Happy New Year to everyone and thank you for visiting my blog. Starting off another year of reviewing some great books with one on longtime basketball coach Richie Abudato. While he may not be a household name or have his name engraved on the Larry O'Brien trophy, he certain has some great stories to tell from his lengthy coaching career. Here is my review of "Havin' a Ball."
“Havin’ a Ball: My Improbable Basketball Journey” by Richie Adubato with Peter Kerasotis
Basketball, professional, memoir, coaching, Piston, Mavericks, Magic, Liberty, Mystics
October 1, 2020
4 of 5 stars (very good)
Richie Adubato is what one could call a basketball lifer. Between playing, coaching and broadcasting, he has been involved in the game in some manner for over six decades and shows no sign of stopping. Currently doing color commentary for the Orlando Magic, Adubato had a very interesting career as a coach. He didn’t have the success of a Hall of Fame coach like Pat Riley or Phil Jackson, but he did become a well-known and beloved figure in professional basketball. As a result, he has plenty of stories to share as he does in this very entertaining memoir.
A self-proclaimed “Jersey Boy”, Adubato began his coaching career in the junior and senior high schools of New Jersey, primarily in the Paterson area. He gained not only a good coaching reputation but also was known for his toughness both on and off the court, mainly due to the neighborhoods of the schools in which he worked. He also coached at Division III Upsala College when he got his first break into professional basketball. It came when a fellow Jersey Boy, Dick Vitale, called Adubato to be one of his assistant coaches of the Detroit Pistons.
From there, Adubato got the itch to stay in the professional game and he turned it into a lengthy career. When Vitale was fired in the middle of his second season, Adubato became the interim head coach. After the Pistons gig, Adubato made several stops as both an assistant and as a head coach for the Dallas Mavericks and the Orlando Magic. He had success at both places, guiding the franchises to playoff appearances but also had down seasons that led to his dismissal at both places as well – such is the life of a NBA coach. However, he didn’t let that stop him as he became the head coach of the New York Liberty in the early years of the WNBA, leading that team to at least the Eastern Conference finals in four consecutive seasons. He also coached in Russia (one of the most entertaining stories in the book took place there) and came back to the WNBA, coaching the Washington Mystics in his last coaching job before going into broadcasting.

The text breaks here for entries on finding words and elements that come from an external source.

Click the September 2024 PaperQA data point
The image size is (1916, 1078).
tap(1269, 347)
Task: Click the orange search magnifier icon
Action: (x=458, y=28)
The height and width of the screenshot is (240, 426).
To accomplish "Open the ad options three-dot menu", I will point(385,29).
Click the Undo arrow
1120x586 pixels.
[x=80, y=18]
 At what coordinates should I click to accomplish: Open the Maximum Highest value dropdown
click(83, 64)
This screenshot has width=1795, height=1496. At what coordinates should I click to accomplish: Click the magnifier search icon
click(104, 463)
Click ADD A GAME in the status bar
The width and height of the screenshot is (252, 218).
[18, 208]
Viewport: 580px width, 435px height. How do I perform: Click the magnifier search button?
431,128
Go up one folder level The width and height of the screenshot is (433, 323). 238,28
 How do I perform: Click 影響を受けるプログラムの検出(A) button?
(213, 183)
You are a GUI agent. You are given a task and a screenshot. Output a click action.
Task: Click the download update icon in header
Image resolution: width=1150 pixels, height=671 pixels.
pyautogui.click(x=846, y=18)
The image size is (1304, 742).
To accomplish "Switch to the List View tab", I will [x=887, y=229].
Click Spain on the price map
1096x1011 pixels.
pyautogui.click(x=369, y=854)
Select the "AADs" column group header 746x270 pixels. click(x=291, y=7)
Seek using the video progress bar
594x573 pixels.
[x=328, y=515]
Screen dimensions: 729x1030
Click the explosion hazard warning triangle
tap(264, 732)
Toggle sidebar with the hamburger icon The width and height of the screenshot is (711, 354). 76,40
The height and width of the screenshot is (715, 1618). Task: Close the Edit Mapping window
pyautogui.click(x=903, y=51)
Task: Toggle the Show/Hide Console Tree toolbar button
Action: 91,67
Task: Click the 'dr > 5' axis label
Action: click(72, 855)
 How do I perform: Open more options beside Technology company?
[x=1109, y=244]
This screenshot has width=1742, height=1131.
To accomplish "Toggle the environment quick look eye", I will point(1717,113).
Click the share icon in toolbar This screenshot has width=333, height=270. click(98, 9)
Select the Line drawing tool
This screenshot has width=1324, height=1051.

With all of this experience and travel, one would expect the book to contain plenty of stories and name-dropping. It certainly delivers on that promise as Abudato shares so many stories of not only his coaching career, but also a few stories about meeting other celebrities such as Frank Sinatra. There isn’t a lot of personal information in the book as he doesn’t talk about his family very much. The most amount of text used for a personal or family story was when he married his second wife Carol and they were able to brag that they got married in Italy – Italy, Texas that is.
The book doesn’t have a really good flow, although Abudato tells his stories in chronological order, which is helpful. The writing is pretty good and is clearly in conversational style as he sometimes just goes immediately from discussing one coaching job ending to another starting and a reader may not remember which season this refers to unless he or she is paying close attention. But those are minor annoyances because reading this book is just so much fun. The stories will often make you laugh, but a few are more somber, such as the story of one of the players he coached in Dallas, Roy Tarpley. Those stories and situations are just as easy to read, however, and it shows how much coaching and basketball are in Abudato’s blood.
Any basketball fan who has heard about Abudato, either through his coaching or his broadcasting, will want to read this book. It has the feel of a chat on the porch while sitting on a swinging bench and enjoying one’s favorite beverage while the coach shares another tale from his coaching life.
I wish to thank University of Nebraska Press for providing a copy of the book in exchange for an honest review.